Deeply integrating community engagement in teaching so each learning objective can be applied and experiential can also ease stress. My own research has shown this can have multiple levels of benefits.
If needed, faculty must be able to set the syllabus aside and identify a set of learning experiences that allow faculty to facilitate students learning in new and innovative ways.
For instance, in spring 2025, when ICE was sent to Chicago neighborhoods, students in my class were dealing with a high level of anxiety. My co-instructor and I put aside what we had planned and instead co-designed, as a class, a learning event called Mindful Meals to meet the learning objectives in a more trauma informed way.
This leveraged the assets of the students themselves to host a meal for the school community. Faculty, staff, students and community partners were invited to sit with us, using a World Café model.
Students demonstrated mastery of the course concepts and practiced their community engagement skills to create an environment where students could sit and reflect on the harms we are experiencing as a public health community.
One student arranged video documentation of the World Cafe, so it could inspire other teachers in other schools of public health to make critical modifications to their instruction during this difficult time.

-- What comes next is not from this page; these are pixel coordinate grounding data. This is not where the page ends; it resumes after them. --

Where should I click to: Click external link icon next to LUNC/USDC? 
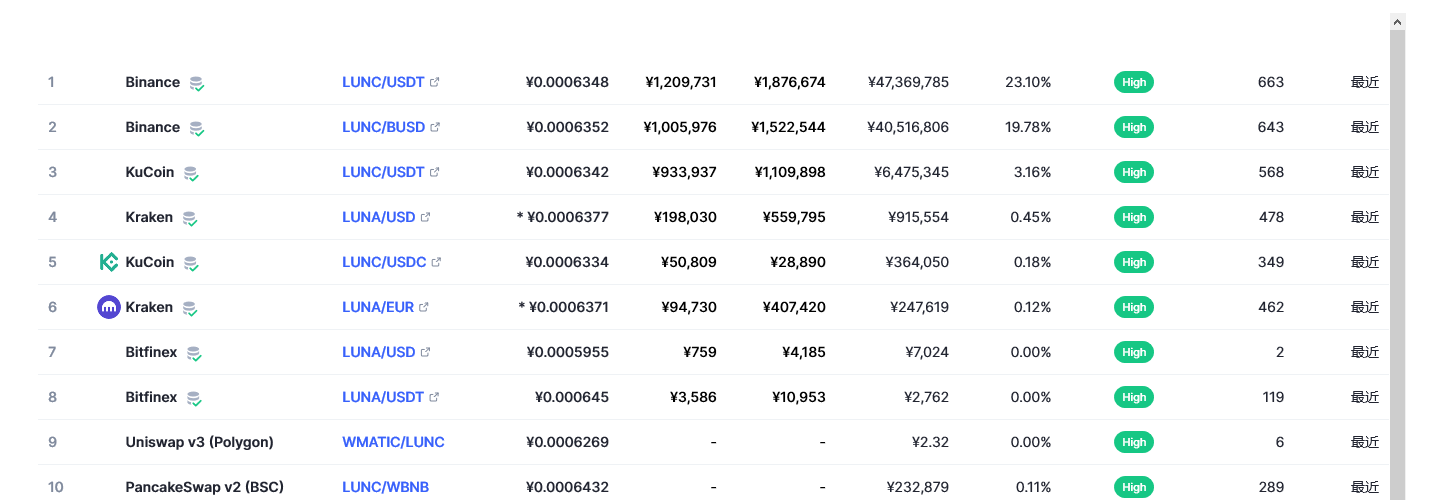436,262
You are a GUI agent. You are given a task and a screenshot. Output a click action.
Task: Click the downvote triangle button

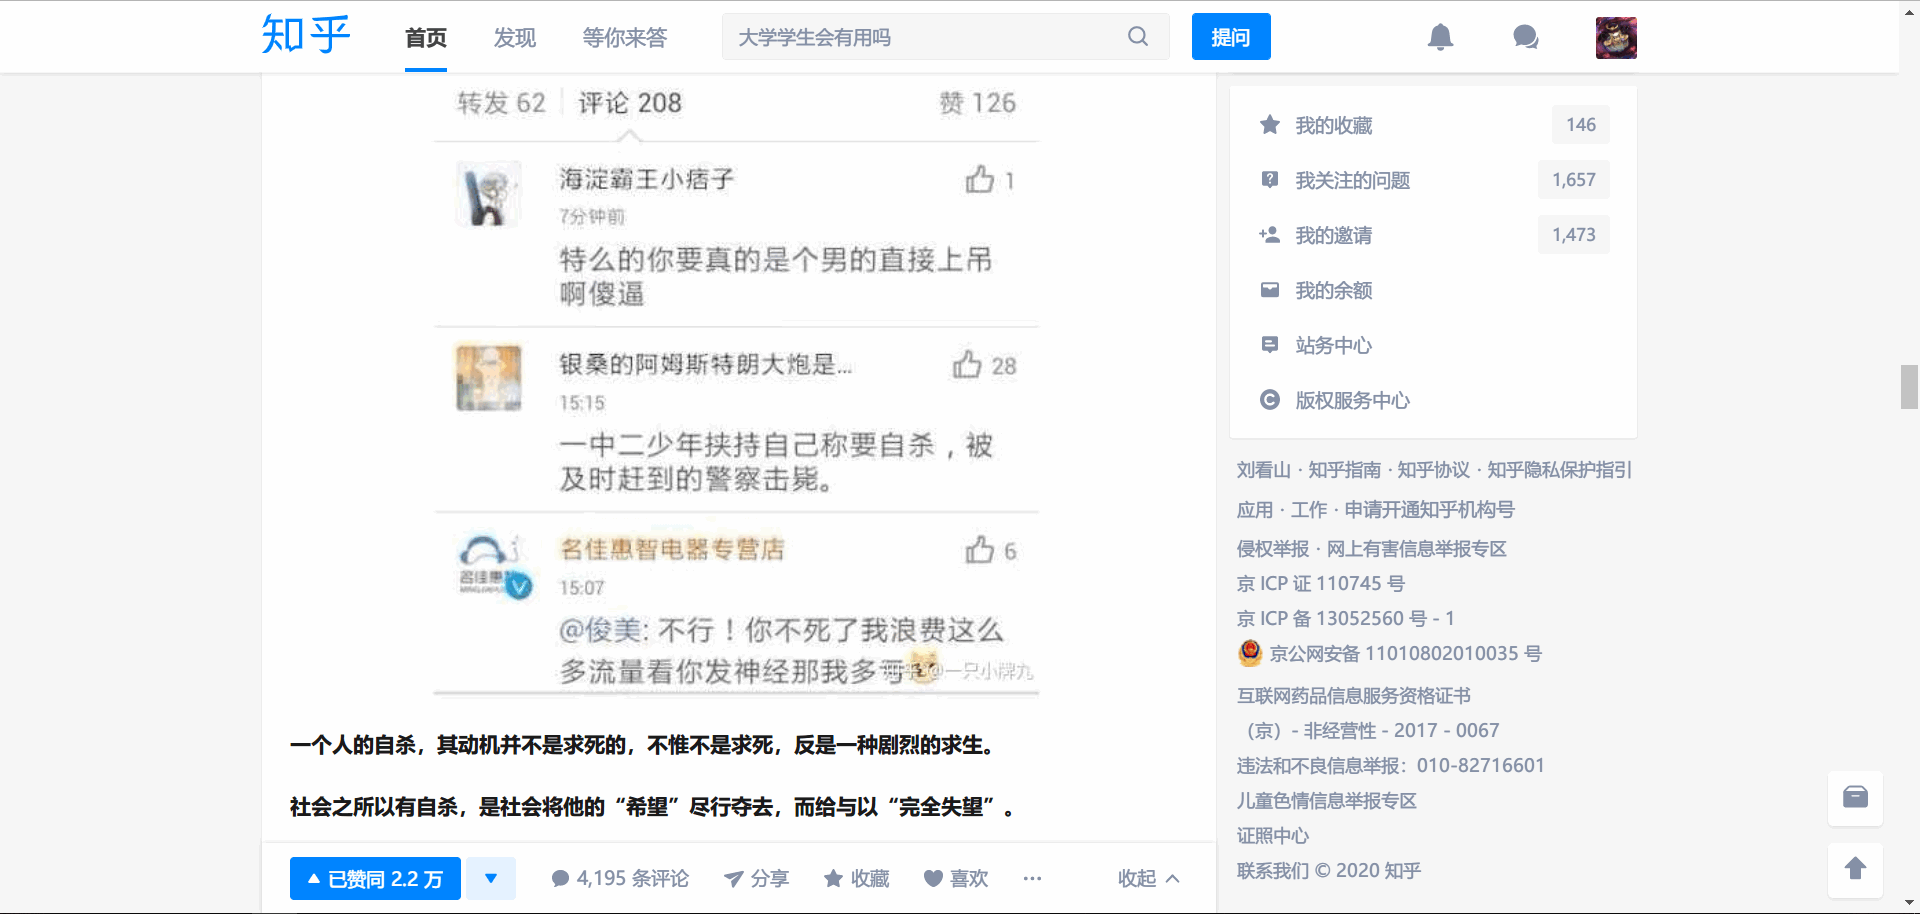point(491,879)
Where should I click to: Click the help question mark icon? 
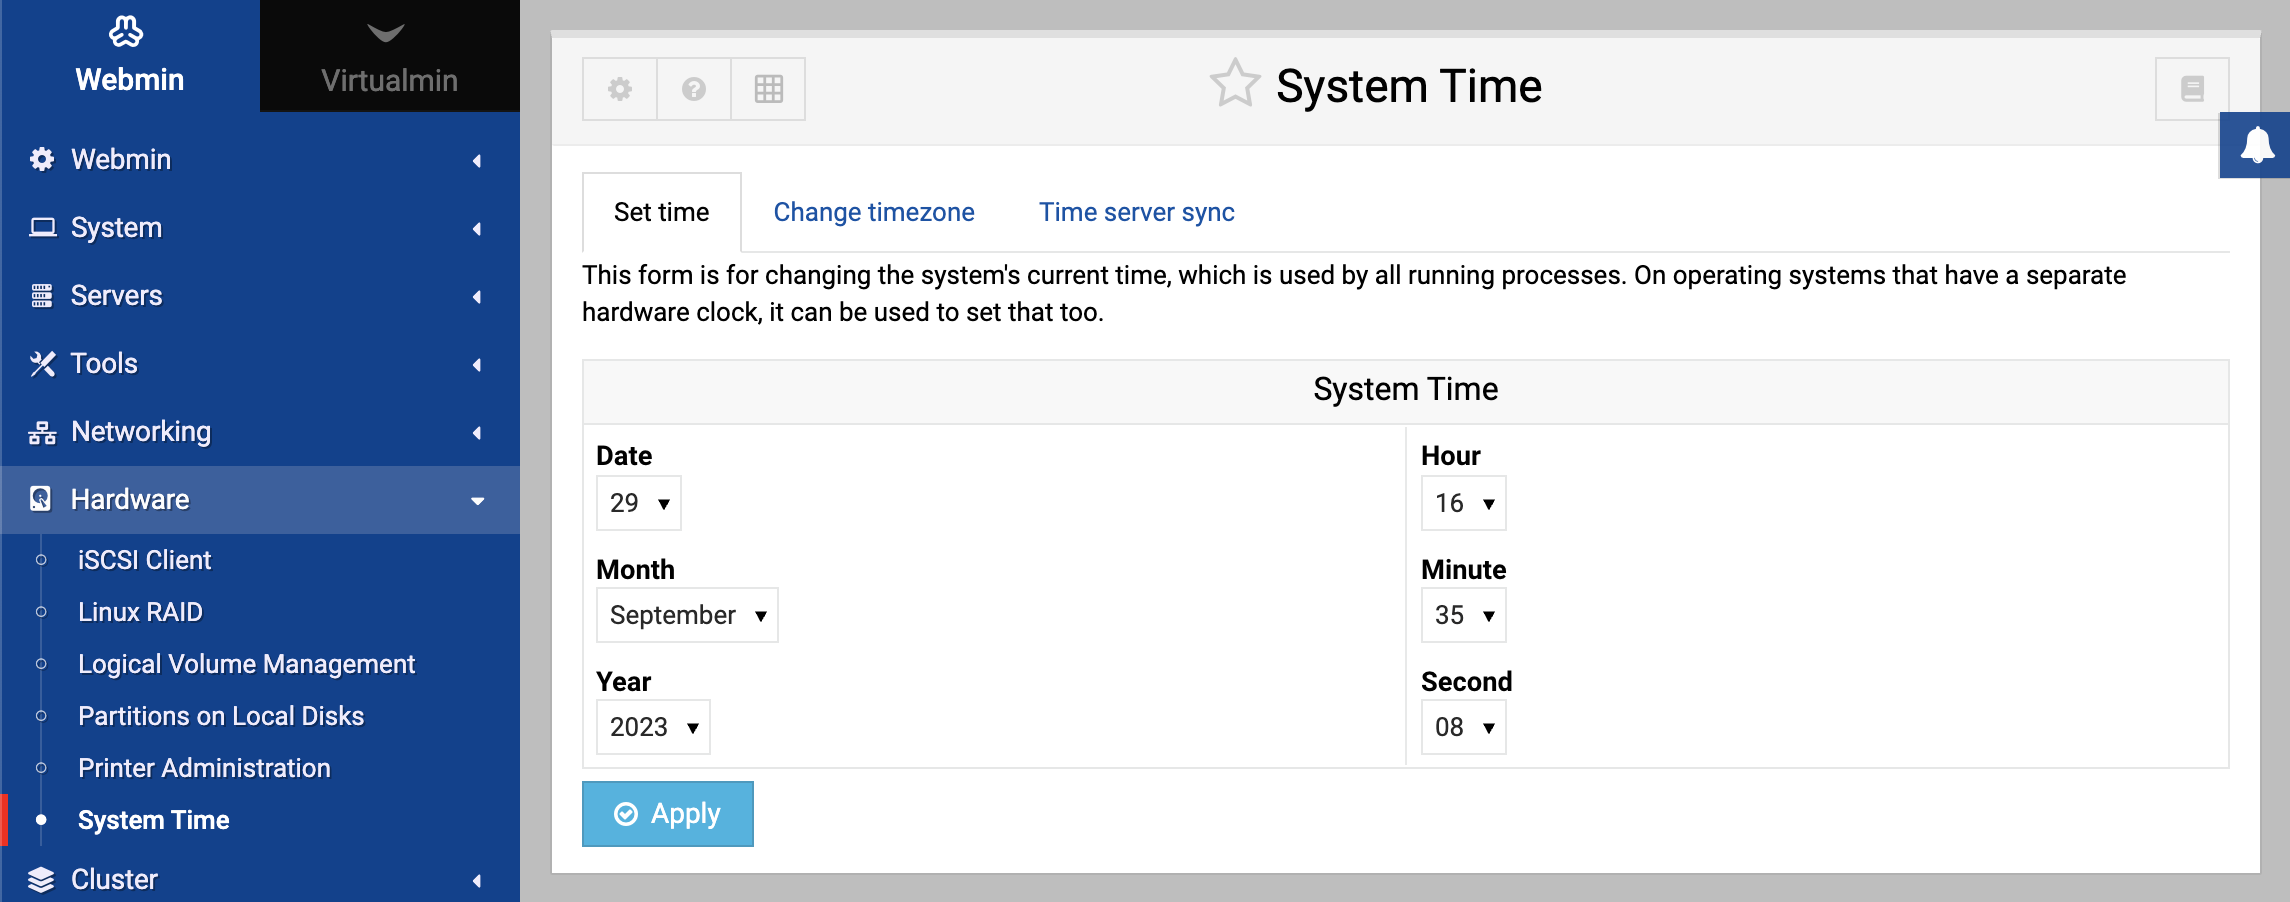pos(694,89)

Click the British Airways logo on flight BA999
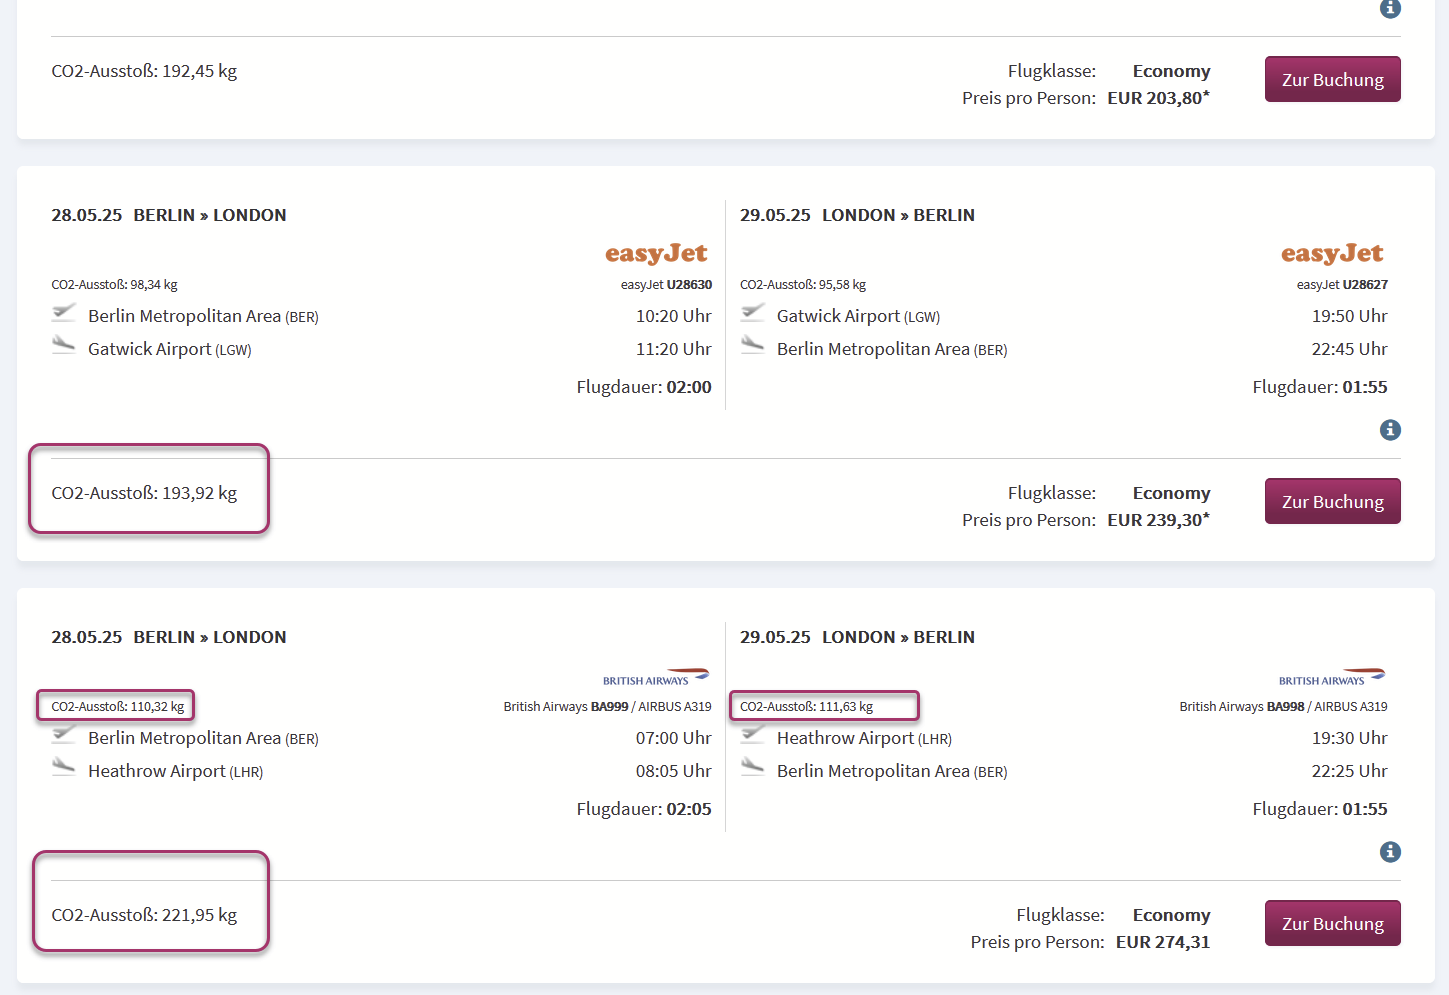coord(656,677)
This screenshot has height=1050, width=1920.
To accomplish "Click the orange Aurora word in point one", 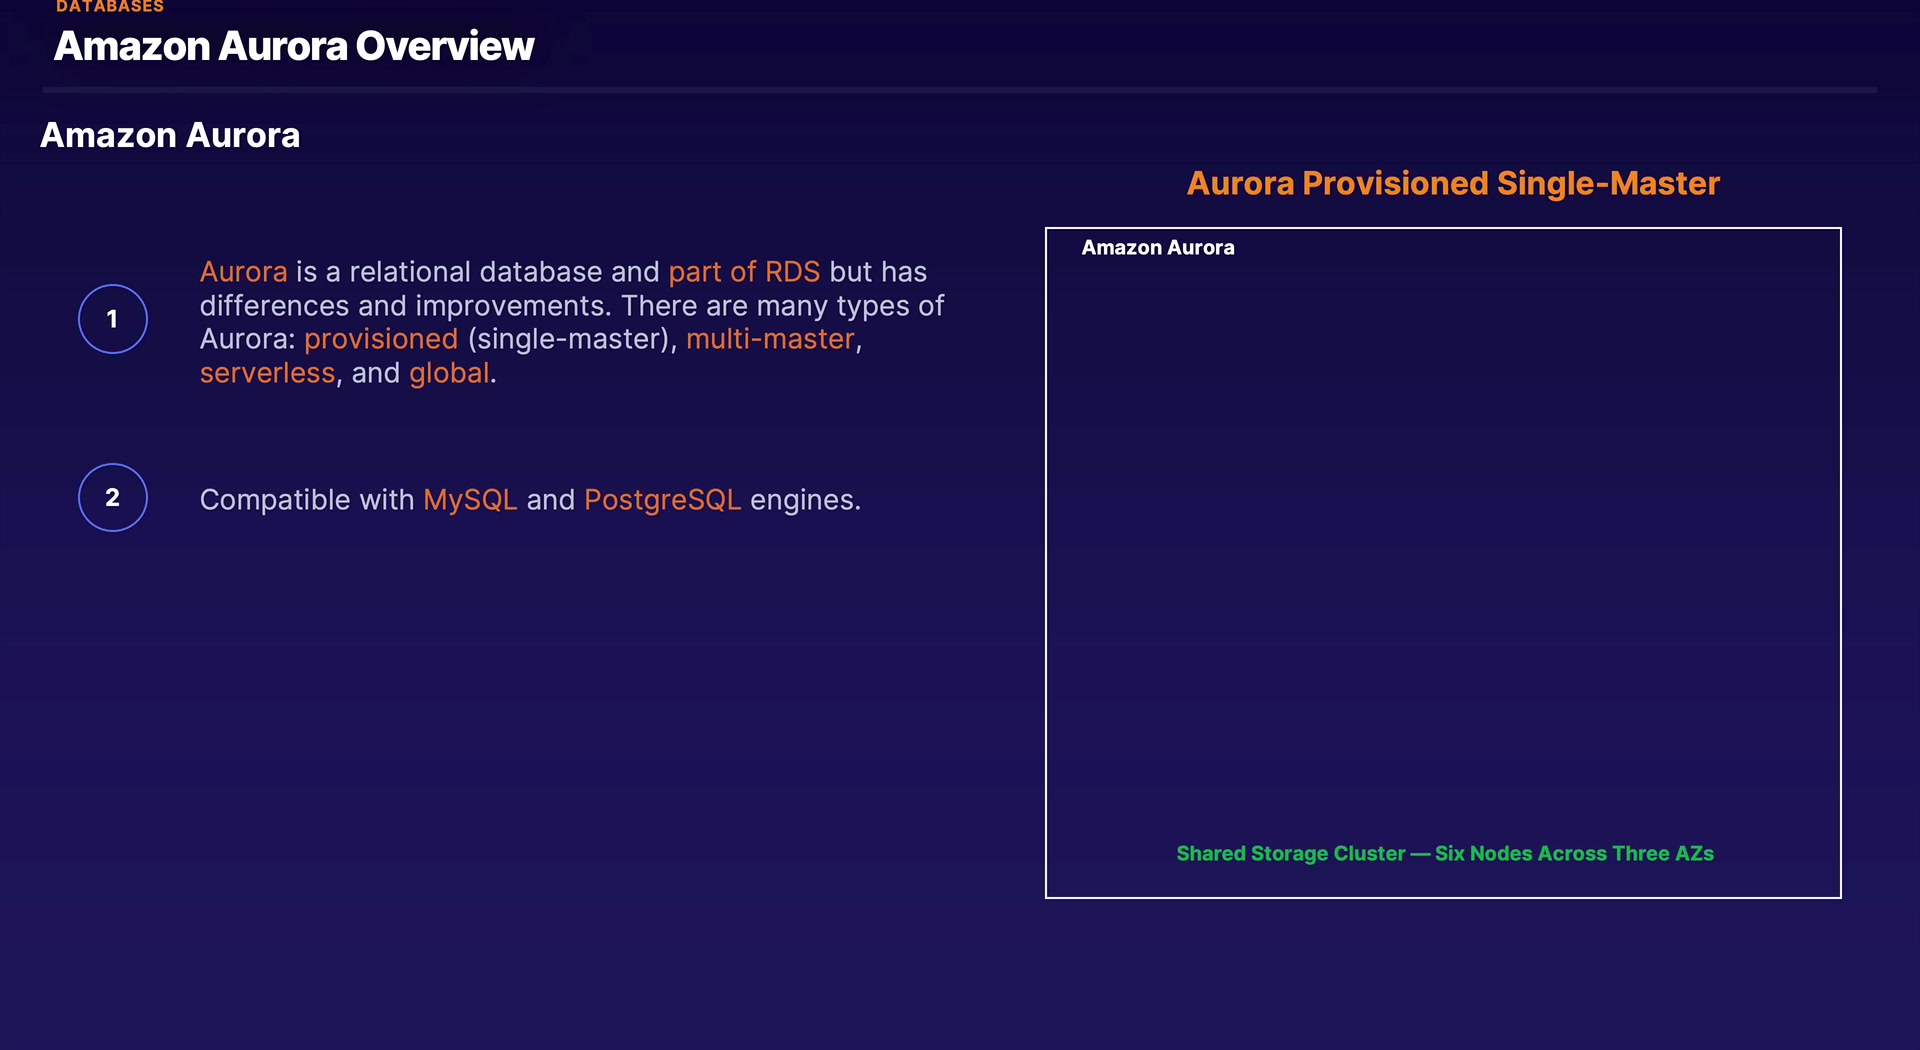I will 243,272.
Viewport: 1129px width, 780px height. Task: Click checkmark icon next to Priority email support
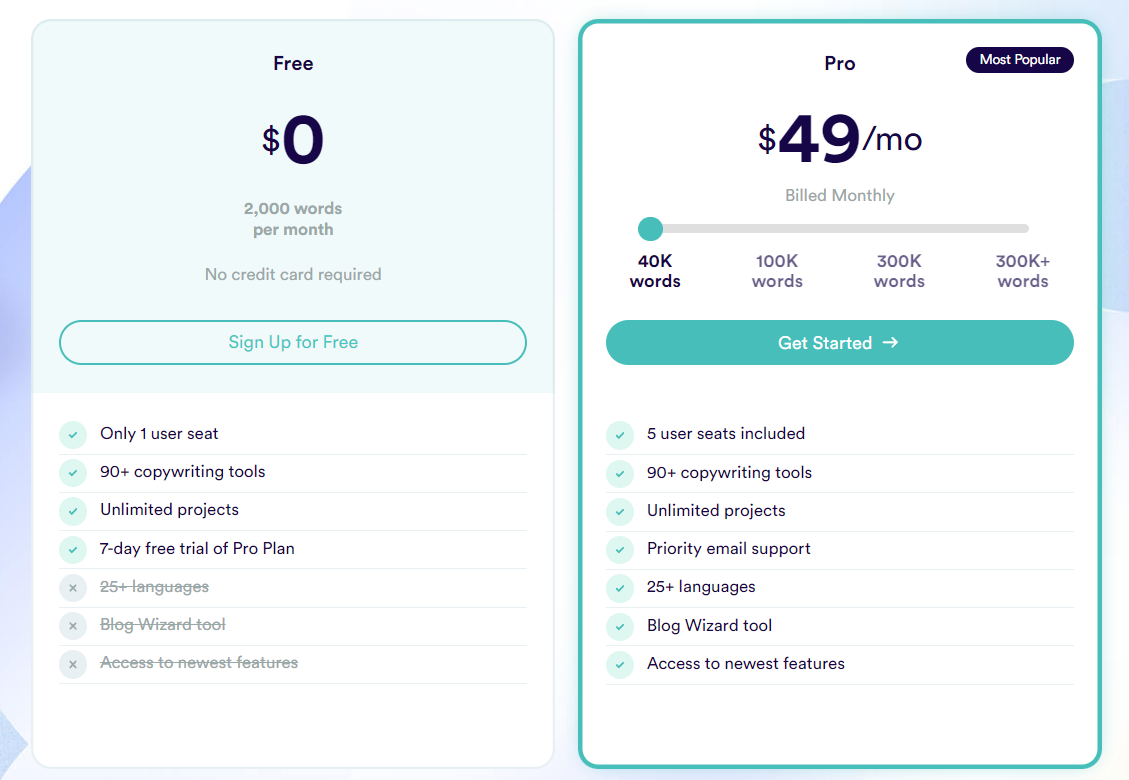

The Association of Schools and Programs of Public Health call for transformative approaches to teaching and learning that involve diverse and inclusive learning communities to adapt to a rapidly changing environment.
Included in this changing environment is a level of chaos most have not seen before. This chaos includes the loss of funding for health equity research and programming making future public health careers uncertain.
The public health field is experiencing censorship and erasure of critical theoretical and methodologic approaches that situate health as determined by a social and political process. This is seen in federal requirements to remove words from research such as structural, systemic, political, legislation, segregation, marginalized, underrepresented, and disadvantage. This is causing disorientation, frustration and stress.
During this difficult time, it is critical for faculty and instructors across higher education to rethink their syllabi and teaching approach and deepen our connections as a learning community to adapt to the unique needs that 2026 has wrought.
In her 1994 book, Teaching To Transgress: Education as the Practice of Freedom, bell hooks writes, “As a classroom community, our capacity to generate excitement is deeply affected by our interest in one another, in hearing one another’s voices, in recognizing one another’s presence.”
Jeni Hebert-Beirne, PhD, MPH is an award-winning Professor of Community Health Sciences at the School of Public Health at the University of Illinois at Chicago and a Public Voices Fellow through The OpEd Project.